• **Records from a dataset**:
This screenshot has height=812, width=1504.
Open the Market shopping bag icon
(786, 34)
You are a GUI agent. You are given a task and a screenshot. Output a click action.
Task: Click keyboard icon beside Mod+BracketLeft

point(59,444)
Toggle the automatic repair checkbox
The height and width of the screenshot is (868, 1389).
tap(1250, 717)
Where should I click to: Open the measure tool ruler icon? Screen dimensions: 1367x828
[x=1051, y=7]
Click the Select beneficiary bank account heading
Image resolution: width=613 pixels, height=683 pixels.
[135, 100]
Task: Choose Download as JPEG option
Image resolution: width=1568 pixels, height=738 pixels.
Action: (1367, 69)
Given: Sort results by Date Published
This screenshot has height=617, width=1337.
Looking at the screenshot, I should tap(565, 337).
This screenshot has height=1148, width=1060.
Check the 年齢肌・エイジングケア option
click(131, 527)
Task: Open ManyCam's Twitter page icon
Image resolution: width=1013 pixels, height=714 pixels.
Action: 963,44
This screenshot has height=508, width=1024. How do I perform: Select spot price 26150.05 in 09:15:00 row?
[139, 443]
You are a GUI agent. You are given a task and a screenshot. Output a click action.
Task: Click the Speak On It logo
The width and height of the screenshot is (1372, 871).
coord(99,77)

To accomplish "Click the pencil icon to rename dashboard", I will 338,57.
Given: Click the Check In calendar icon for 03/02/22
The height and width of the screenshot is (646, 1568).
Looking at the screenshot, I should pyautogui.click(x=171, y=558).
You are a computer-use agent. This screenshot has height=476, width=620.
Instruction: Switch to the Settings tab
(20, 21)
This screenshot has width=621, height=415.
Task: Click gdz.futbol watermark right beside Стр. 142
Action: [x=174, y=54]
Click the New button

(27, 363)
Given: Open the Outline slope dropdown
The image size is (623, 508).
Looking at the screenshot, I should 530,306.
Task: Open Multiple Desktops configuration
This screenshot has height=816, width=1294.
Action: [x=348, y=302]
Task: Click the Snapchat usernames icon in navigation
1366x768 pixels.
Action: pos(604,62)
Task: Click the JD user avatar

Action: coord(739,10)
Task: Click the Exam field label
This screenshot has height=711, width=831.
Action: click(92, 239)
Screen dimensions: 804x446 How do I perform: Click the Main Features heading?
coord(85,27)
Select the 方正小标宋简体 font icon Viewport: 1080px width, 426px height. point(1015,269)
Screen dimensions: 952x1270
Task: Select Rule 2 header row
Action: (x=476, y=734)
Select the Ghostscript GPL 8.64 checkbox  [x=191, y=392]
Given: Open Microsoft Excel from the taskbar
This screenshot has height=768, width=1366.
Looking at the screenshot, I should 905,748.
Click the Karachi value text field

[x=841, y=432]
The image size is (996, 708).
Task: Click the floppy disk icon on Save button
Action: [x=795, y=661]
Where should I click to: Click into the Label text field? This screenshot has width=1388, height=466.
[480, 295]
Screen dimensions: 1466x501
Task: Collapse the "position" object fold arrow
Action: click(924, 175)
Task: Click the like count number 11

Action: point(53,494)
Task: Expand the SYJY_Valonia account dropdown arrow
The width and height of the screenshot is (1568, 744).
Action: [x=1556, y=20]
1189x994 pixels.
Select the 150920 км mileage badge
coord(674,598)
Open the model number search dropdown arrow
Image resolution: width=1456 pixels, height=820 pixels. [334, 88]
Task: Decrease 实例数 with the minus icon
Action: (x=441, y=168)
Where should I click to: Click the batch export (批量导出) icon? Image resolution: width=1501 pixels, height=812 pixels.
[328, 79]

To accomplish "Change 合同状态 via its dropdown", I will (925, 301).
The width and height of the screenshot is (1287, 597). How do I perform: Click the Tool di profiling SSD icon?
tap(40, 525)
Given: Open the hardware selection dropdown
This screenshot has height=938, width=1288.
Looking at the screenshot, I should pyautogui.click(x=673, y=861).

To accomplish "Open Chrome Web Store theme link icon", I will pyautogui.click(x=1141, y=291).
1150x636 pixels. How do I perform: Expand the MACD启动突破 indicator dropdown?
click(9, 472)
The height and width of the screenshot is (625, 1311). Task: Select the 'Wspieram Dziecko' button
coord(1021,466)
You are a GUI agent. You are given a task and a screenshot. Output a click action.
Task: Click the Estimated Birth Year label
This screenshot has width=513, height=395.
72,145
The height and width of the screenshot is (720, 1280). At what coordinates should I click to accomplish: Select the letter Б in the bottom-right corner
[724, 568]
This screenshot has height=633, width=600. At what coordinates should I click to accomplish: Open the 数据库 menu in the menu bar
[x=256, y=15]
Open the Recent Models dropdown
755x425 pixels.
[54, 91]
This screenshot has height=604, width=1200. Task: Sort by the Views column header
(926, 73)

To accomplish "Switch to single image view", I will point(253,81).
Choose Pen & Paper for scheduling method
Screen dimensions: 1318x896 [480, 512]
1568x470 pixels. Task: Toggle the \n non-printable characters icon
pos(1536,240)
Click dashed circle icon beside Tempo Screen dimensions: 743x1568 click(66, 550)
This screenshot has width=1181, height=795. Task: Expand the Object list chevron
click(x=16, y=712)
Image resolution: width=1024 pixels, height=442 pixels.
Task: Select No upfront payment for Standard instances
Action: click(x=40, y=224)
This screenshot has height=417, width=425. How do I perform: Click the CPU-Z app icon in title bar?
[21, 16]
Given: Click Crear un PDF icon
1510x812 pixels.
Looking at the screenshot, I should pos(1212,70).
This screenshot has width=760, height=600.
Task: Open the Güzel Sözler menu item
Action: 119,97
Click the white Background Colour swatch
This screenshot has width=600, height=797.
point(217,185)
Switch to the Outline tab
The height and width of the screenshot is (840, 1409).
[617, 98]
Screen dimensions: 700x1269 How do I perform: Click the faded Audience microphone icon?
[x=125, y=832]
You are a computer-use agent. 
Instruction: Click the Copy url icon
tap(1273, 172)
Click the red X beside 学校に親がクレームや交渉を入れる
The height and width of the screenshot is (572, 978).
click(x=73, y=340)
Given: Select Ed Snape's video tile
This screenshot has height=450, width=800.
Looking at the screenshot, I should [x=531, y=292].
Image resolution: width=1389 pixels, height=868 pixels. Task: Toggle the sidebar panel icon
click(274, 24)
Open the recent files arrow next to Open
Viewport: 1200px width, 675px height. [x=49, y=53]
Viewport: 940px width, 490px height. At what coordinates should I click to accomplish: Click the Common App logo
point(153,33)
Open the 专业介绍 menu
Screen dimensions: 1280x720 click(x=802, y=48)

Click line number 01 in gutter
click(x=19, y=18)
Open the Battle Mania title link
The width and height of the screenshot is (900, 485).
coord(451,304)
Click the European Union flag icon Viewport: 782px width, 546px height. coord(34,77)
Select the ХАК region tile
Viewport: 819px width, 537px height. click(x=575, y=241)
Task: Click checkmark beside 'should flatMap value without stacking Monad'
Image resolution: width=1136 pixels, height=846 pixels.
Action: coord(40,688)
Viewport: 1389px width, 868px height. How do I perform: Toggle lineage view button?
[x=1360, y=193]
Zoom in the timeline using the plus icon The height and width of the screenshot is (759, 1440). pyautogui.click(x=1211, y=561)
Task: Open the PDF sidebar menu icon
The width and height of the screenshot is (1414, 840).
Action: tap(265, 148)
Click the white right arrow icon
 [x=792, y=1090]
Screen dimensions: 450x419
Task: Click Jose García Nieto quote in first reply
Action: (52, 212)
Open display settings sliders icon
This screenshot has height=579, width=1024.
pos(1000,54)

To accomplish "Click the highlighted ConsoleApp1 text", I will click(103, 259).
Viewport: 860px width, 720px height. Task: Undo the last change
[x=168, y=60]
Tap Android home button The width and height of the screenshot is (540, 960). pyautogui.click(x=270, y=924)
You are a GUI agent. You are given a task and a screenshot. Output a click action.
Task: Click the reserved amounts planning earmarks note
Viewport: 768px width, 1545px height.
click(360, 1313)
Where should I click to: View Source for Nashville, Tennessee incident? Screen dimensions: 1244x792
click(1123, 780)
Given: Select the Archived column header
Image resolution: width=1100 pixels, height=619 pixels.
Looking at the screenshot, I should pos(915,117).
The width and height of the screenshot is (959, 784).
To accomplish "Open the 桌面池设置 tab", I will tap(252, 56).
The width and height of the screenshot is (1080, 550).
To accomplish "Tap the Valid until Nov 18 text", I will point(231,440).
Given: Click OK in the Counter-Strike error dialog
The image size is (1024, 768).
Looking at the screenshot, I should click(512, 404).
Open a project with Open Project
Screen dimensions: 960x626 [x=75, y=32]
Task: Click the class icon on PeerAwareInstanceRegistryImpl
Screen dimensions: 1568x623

• **PROMPT**:
When a line contains the string "link", count that line; once every line of the records has been checked, state the count alone.

• **EXERCISE RESULT**:
2